Stored records:
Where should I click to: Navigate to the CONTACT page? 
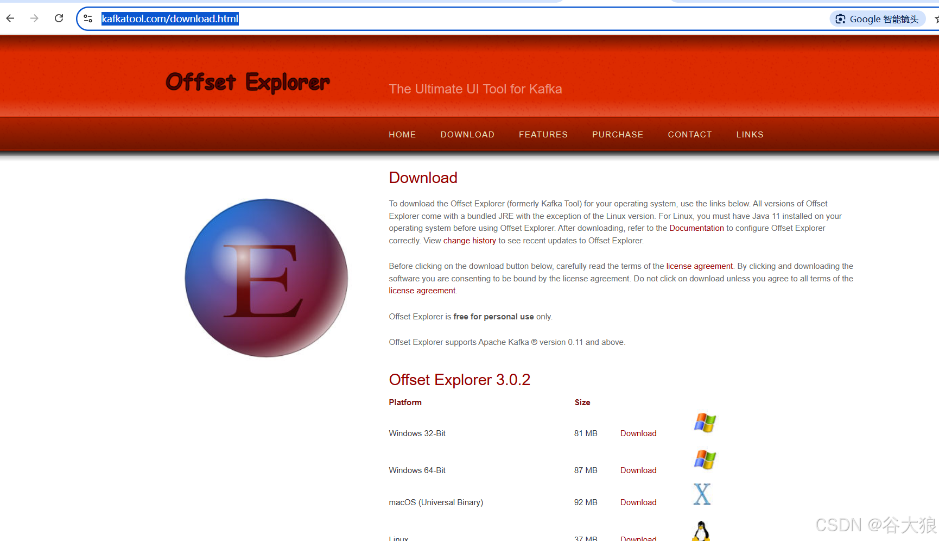coord(689,135)
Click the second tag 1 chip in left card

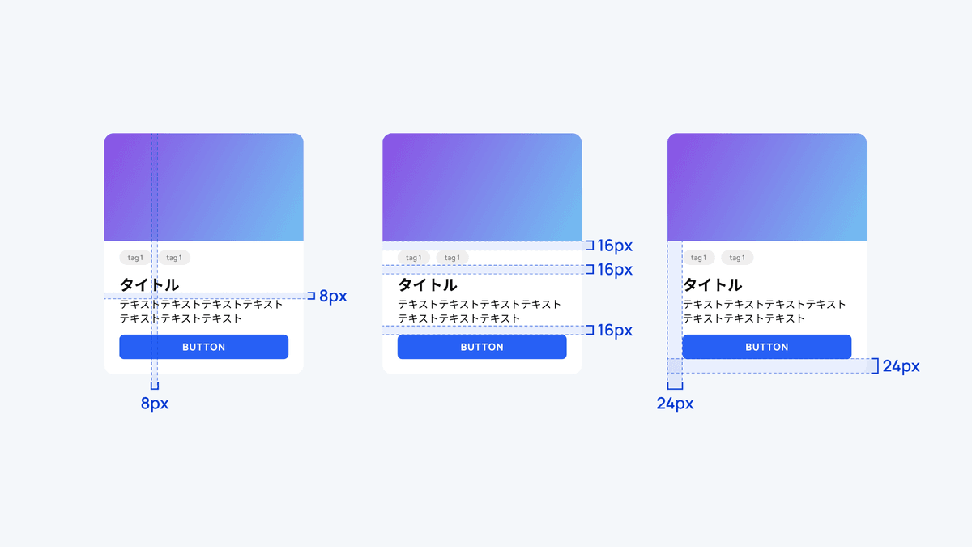tap(173, 258)
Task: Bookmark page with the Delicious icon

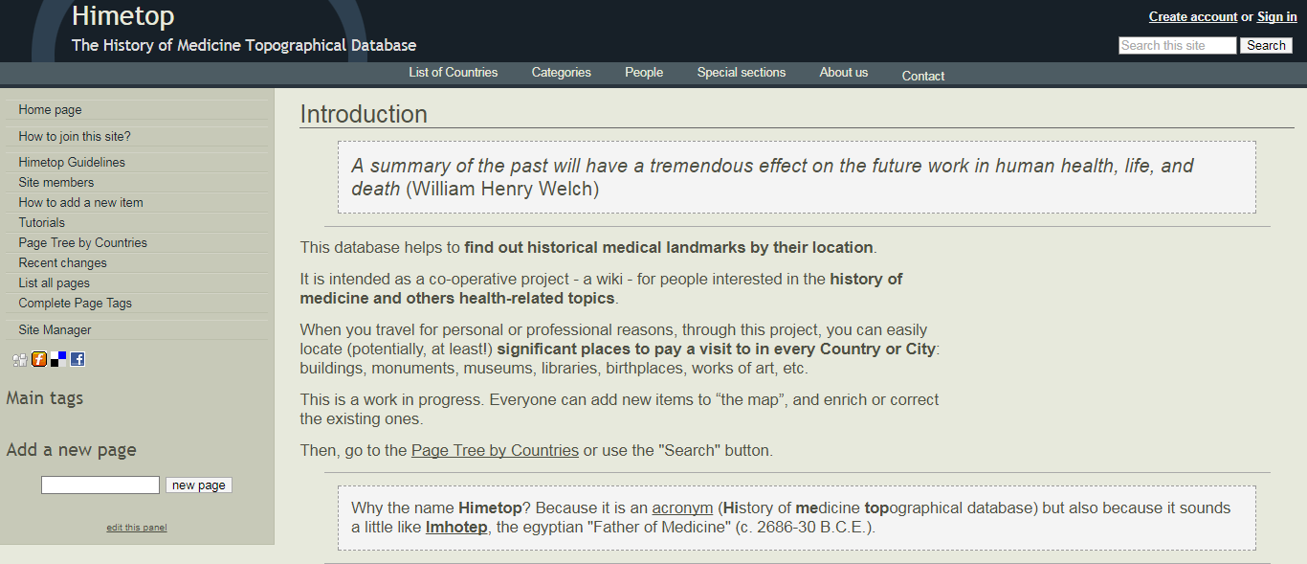Action: tap(58, 359)
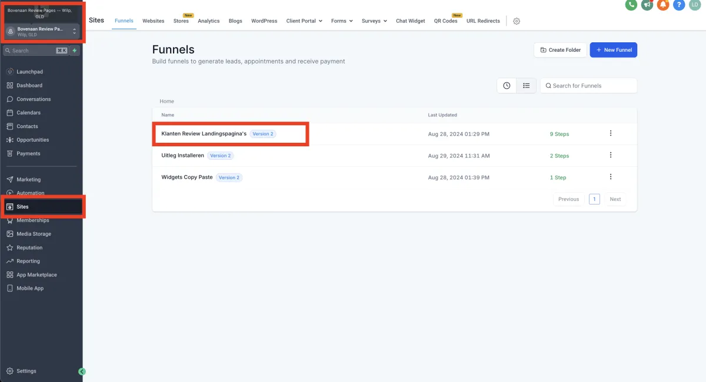
Task: Expand the Client Portal dropdown
Action: [x=304, y=21]
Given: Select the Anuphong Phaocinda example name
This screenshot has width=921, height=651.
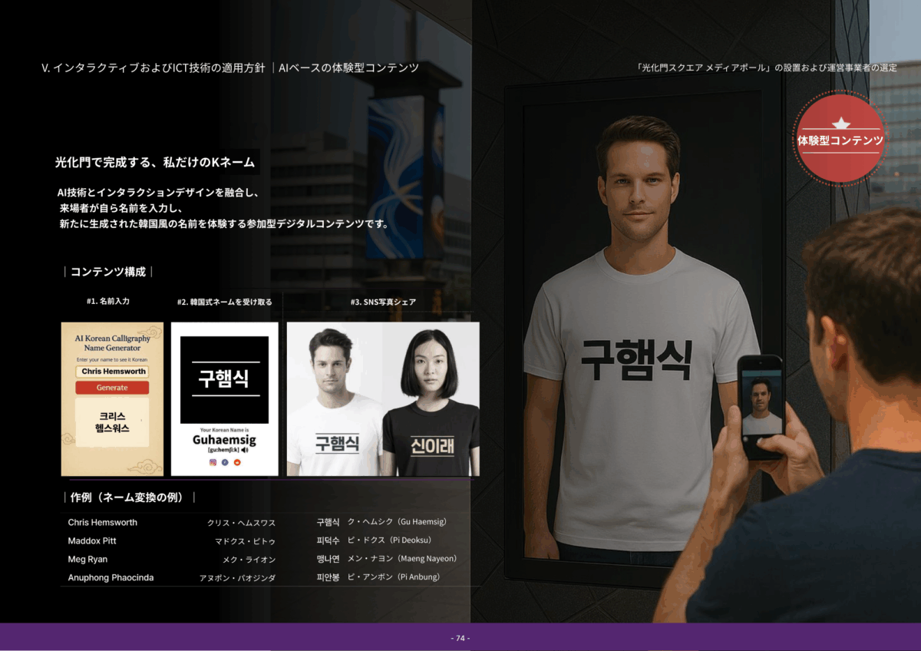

■ Task description: What is needed is an exact copy of the data, with the pictures removed.

■ Reply to the exercise:
Where should I click to: Navigate to the CONTACT page? 
coord(689,135)
Click the second tag 1 chip in left card

tap(173, 258)
Task: Bookmark page with the Delicious icon

Action: tap(58, 359)
Task: Expand the Client Portal dropdown
Action: [x=304, y=21]
Given: Select the Anuphong Phaocinda example name
This screenshot has width=921, height=651.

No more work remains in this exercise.